◆ WHAT THIS TASK INVOLVES
Output as a JSON list of strings, one per line and with blank lines omitted, the lines of the material from the line with "What do you see at coordinates (56, 205)" up to and including the line with "(184, 358).".

◆ ENTRIES SHOWN
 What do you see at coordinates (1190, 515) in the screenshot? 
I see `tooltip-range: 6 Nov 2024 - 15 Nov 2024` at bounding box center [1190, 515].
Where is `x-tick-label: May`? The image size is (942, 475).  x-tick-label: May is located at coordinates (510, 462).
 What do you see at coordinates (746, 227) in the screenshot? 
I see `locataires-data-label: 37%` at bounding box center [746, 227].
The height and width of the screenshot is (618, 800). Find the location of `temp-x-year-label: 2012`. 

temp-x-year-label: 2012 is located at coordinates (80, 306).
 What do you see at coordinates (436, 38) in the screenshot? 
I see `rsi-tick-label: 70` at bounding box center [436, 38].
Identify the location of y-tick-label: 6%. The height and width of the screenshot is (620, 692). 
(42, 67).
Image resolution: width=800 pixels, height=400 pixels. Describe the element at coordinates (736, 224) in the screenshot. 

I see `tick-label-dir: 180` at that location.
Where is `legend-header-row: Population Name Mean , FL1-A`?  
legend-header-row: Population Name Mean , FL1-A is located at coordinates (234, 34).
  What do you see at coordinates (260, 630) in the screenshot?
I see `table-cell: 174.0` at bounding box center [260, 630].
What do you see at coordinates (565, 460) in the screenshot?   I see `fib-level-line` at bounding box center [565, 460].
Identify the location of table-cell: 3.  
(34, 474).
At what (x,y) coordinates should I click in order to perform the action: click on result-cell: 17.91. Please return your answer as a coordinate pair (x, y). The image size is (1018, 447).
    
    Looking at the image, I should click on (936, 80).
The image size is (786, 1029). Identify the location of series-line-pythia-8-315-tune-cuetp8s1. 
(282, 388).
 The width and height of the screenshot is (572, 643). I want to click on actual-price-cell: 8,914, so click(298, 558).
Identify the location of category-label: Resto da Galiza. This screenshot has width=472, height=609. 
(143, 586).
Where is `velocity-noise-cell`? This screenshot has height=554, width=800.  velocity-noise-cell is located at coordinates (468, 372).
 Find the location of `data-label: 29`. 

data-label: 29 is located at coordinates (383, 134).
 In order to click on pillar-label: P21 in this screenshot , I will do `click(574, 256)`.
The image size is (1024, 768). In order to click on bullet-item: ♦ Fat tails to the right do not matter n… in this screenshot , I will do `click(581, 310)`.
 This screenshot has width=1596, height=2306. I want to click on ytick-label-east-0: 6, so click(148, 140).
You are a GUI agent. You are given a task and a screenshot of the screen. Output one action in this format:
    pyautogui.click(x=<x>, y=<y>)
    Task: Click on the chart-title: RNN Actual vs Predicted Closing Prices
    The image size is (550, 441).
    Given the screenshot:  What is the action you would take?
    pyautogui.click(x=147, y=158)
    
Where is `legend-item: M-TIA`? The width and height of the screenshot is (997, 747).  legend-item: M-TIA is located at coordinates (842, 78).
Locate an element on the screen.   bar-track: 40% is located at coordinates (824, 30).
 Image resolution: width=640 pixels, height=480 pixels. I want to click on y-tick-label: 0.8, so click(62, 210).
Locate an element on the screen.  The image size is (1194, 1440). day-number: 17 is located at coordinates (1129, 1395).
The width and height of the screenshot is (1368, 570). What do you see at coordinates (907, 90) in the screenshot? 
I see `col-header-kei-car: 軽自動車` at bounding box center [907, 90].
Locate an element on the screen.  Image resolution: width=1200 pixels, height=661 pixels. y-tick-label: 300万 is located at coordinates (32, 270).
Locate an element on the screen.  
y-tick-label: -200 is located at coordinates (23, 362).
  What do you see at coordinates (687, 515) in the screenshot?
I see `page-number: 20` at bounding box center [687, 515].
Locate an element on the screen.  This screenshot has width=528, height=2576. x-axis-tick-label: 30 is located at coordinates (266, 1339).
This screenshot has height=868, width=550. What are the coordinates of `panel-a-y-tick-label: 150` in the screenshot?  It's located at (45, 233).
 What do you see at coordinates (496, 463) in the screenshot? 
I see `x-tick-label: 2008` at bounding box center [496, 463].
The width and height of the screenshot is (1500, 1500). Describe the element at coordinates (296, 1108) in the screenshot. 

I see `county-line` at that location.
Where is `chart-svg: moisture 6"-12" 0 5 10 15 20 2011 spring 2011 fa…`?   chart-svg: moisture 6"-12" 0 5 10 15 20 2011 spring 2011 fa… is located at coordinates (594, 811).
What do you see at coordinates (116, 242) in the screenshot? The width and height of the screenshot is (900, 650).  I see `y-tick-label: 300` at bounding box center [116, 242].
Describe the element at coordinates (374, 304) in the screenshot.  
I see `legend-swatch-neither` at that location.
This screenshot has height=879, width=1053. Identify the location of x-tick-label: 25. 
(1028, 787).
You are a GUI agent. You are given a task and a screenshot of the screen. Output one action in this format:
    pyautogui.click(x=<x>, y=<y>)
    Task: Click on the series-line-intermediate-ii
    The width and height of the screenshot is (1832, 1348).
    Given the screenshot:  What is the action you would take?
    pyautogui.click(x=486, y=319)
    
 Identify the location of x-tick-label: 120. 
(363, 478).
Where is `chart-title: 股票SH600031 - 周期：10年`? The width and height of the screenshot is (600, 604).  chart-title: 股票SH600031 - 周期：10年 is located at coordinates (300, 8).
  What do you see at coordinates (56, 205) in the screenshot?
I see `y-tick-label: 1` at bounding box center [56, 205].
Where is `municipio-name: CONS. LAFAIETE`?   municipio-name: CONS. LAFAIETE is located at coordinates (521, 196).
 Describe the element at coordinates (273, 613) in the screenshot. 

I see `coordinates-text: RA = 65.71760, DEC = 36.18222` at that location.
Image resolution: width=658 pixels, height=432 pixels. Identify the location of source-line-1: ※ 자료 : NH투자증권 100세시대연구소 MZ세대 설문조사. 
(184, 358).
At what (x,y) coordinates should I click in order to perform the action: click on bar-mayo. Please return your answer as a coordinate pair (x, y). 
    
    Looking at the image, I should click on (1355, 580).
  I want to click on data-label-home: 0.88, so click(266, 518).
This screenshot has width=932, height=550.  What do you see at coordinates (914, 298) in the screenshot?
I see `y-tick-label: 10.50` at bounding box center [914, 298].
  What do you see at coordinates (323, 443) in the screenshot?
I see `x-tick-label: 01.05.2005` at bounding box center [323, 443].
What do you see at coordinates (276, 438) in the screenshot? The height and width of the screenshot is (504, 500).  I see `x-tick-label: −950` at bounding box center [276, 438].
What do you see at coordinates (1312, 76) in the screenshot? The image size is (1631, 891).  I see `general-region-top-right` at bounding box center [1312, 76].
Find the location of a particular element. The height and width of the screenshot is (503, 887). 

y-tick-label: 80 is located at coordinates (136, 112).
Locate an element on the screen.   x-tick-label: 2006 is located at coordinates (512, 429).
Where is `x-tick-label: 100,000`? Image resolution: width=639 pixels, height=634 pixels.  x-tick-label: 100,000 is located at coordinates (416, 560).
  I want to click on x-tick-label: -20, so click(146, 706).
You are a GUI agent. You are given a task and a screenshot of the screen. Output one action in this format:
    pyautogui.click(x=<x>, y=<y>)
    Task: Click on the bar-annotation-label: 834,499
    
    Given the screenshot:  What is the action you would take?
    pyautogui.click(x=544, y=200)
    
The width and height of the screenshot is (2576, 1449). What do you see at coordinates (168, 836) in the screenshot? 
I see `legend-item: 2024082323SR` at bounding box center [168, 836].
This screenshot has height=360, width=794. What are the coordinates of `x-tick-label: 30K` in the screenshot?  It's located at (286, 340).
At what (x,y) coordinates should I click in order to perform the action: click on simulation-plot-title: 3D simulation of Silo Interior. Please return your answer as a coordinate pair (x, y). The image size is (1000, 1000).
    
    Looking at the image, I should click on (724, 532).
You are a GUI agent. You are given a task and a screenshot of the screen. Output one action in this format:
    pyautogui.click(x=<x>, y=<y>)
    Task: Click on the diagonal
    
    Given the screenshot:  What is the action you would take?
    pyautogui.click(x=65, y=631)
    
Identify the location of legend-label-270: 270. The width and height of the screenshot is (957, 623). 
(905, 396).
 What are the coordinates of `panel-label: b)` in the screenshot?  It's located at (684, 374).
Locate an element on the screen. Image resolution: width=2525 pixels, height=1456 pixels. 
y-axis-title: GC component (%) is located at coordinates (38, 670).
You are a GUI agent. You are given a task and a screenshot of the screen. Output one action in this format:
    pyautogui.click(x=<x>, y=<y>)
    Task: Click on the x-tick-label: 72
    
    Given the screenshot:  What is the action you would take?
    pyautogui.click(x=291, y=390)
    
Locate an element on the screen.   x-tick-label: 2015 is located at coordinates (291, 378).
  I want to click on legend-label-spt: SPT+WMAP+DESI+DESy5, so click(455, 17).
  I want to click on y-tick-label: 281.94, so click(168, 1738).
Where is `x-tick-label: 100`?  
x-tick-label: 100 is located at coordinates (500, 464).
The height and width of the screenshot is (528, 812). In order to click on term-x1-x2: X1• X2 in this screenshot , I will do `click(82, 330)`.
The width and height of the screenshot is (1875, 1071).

◆ RESULT OF THE EXERCISE
[
  "  What do you see at coordinates (56, 205) in the screenshot?",
  "I see `y-tick-label: 1` at bounding box center [56, 205].",
  "Where is `municipio-name: CONS. LAFAIETE`?   municipio-name: CONS. LAFAIETE is located at coordinates (521, 196).",
  " Describe the element at coordinates (273, 613) in the screenshot. ",
  "I see `coordinates-text: RA = 65.71760, DEC = 36.18222` at that location.",
  "Image resolution: width=658 pixels, height=432 pixels. Identify the location of source-line-1: ※ 자료 : NH투자증권 100세시대연구소 MZ세대 설문조사. ",
  "(184, 358)."
]